*** EXTRACTED RECORDS

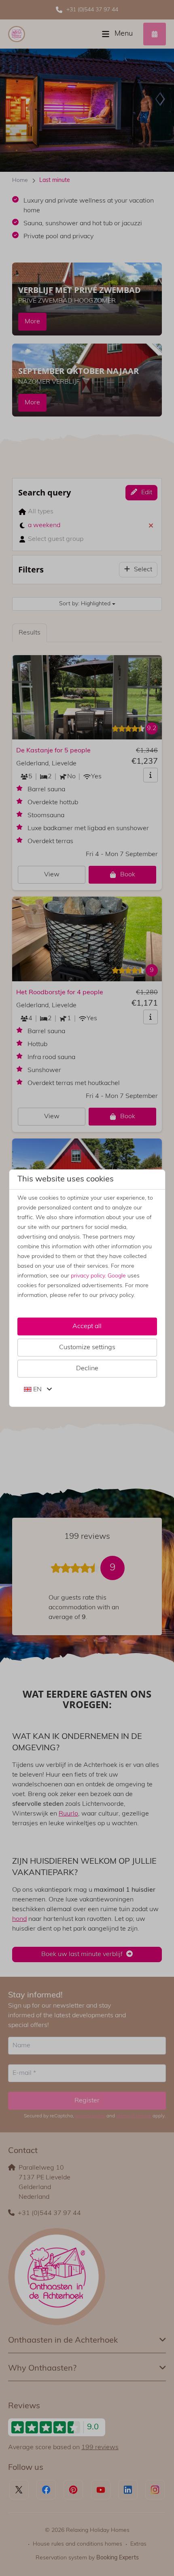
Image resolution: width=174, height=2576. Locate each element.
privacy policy (88, 1276)
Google (117, 1276)
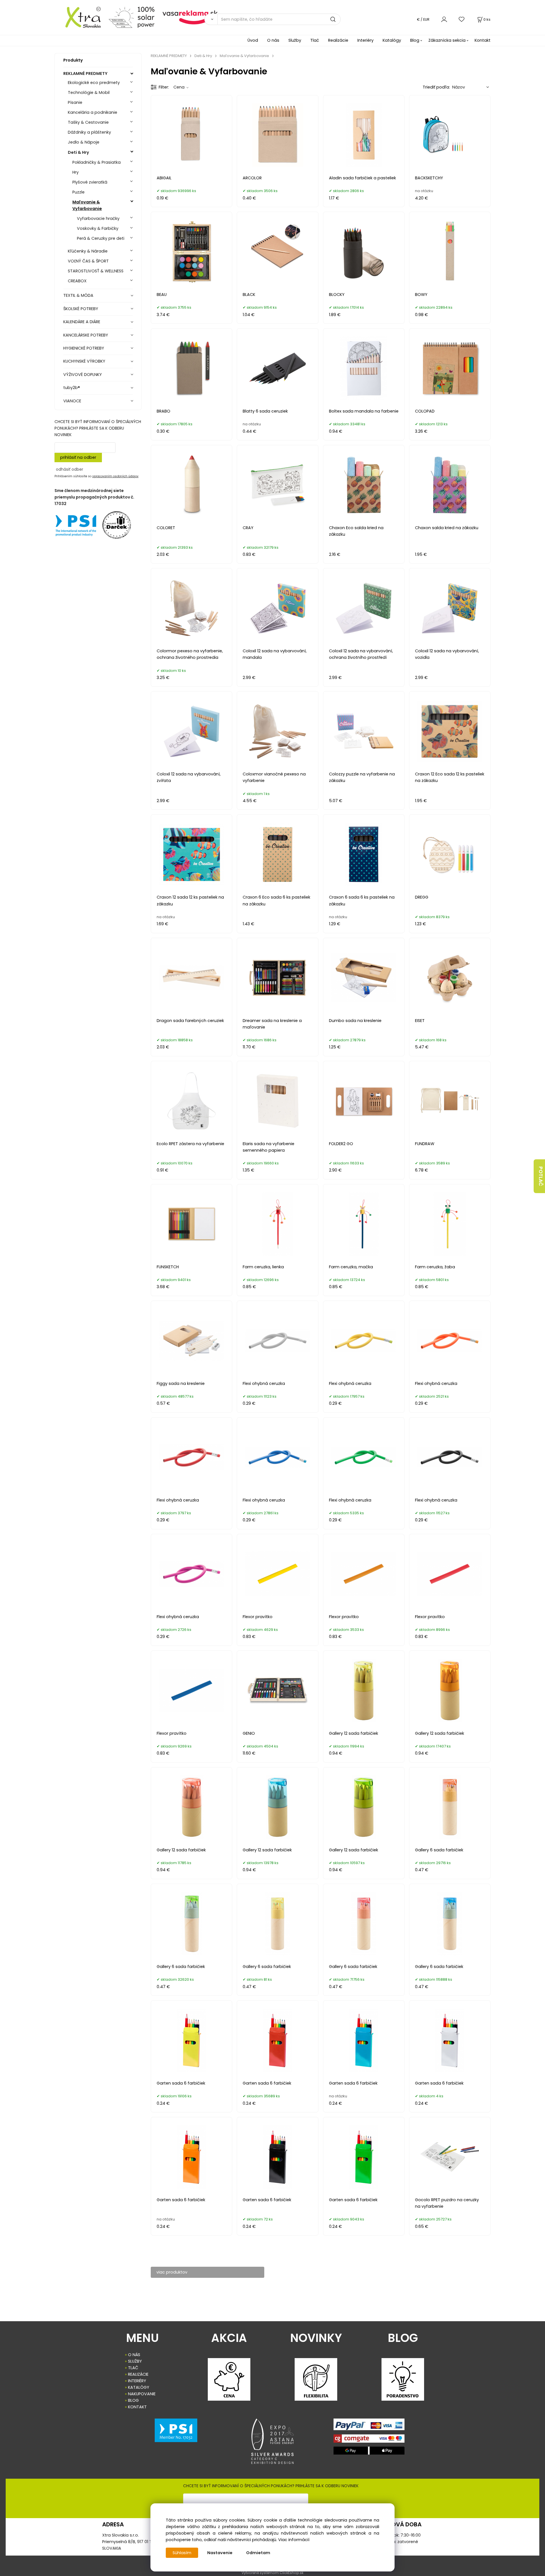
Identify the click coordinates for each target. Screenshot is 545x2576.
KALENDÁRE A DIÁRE (81, 322)
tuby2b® (71, 387)
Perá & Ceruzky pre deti (100, 238)
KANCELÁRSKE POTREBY (85, 335)
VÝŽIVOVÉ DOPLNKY (82, 374)
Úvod (253, 40)
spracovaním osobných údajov (115, 476)
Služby (294, 40)
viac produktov (171, 2272)
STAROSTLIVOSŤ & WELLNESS (95, 271)
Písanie (75, 102)
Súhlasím (182, 2553)
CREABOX (77, 281)
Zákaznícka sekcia (447, 40)
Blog (414, 40)
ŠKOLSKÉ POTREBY (80, 309)
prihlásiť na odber (78, 457)
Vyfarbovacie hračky (98, 218)
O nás (273, 40)
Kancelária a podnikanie (92, 112)
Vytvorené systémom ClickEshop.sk (272, 2572)
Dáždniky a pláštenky (89, 132)
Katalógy (392, 40)
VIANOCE (72, 401)
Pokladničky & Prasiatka (96, 162)
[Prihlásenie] (444, 19)
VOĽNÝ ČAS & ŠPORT (88, 261)
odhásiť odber (69, 469)
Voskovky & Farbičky (97, 228)
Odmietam (258, 2553)
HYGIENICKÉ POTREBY (83, 348)
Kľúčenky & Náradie (88, 251)
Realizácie (338, 40)
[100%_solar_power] (131, 17)
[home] (79, 17)
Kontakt (483, 40)
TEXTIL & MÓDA (78, 295)
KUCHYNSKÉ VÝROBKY (84, 361)
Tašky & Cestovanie (88, 122)
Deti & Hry (78, 152)
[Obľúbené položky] (462, 19)
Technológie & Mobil (89, 92)
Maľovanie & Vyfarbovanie (87, 205)
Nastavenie (219, 2553)
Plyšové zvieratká (89, 182)
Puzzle (78, 192)
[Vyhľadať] (210, 19)
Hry (75, 172)
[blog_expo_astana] (272, 2441)
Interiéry (365, 40)
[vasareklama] (190, 17)
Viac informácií (293, 2540)
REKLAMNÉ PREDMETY (85, 73)
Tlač (314, 40)
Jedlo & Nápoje (83, 142)
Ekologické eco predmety (94, 82)
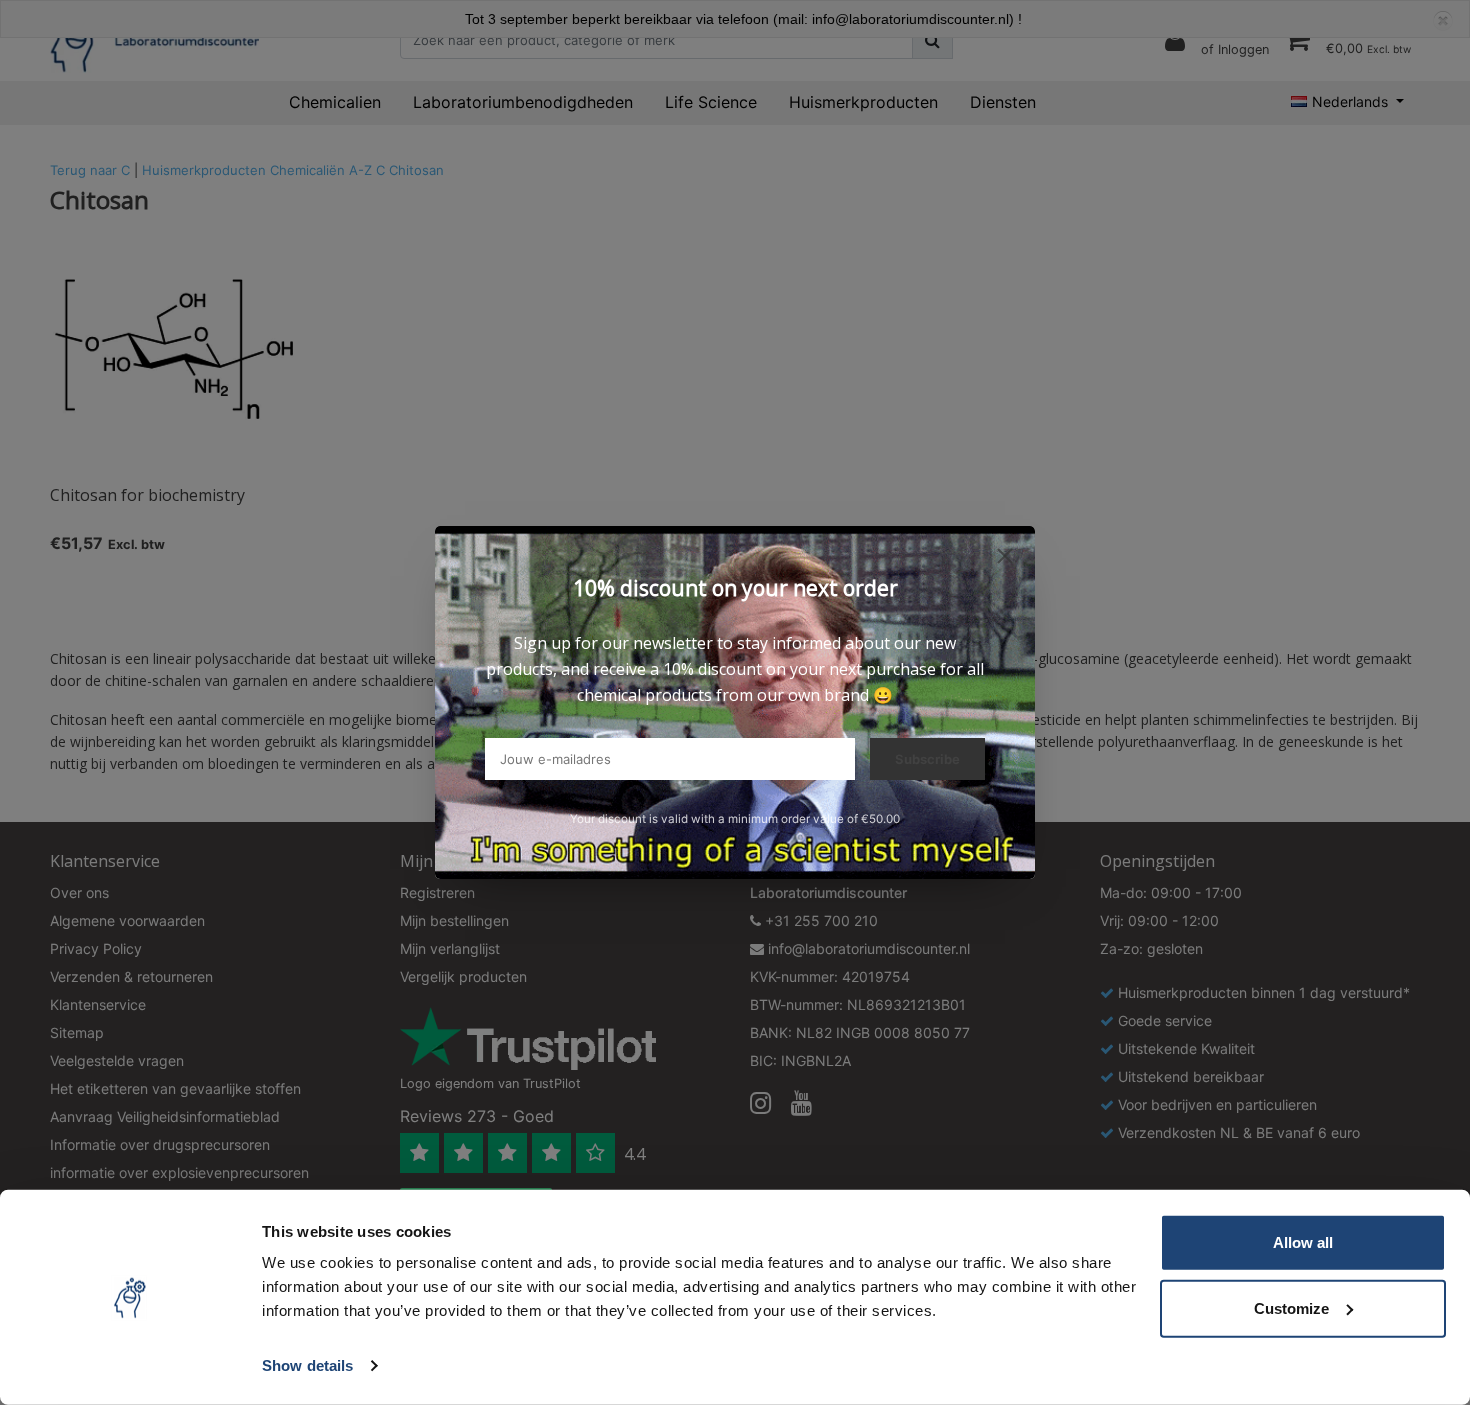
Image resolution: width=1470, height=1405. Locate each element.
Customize (1291, 1307)
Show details (307, 1365)
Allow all (1303, 1242)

******

**ASSIGNMENT**
Could you retype exactly the lines above, starting at the line that contains "Perá & Ceruzky pre deti (100, 238)" and ending at the line that contains "Vyfarbovacie hračky (98, 218)", and nothing more?

**SOLUTION FOR THIS EXERCISE**
Perá & Ceruzky pre deti (100, 238)
KANCELÁRSKE POTREBY (85, 335)
VÝŽIVOVÉ DOPLNKY (82, 374)
Úvod (253, 40)
spracovaním osobných údajov (115, 476)
Služby (294, 40)
viac produktov (171, 2272)
STAROSTLIVOSŤ & WELLNESS (95, 271)
Písanie (75, 102)
Súhlasím (182, 2553)
CREABOX (77, 281)
Zákaznícka sekcia (447, 40)
Blog (414, 40)
ŠKOLSKÉ POTREBY (80, 309)
prihlásiť na odber (78, 457)
Vyfarbovacie hračky (98, 218)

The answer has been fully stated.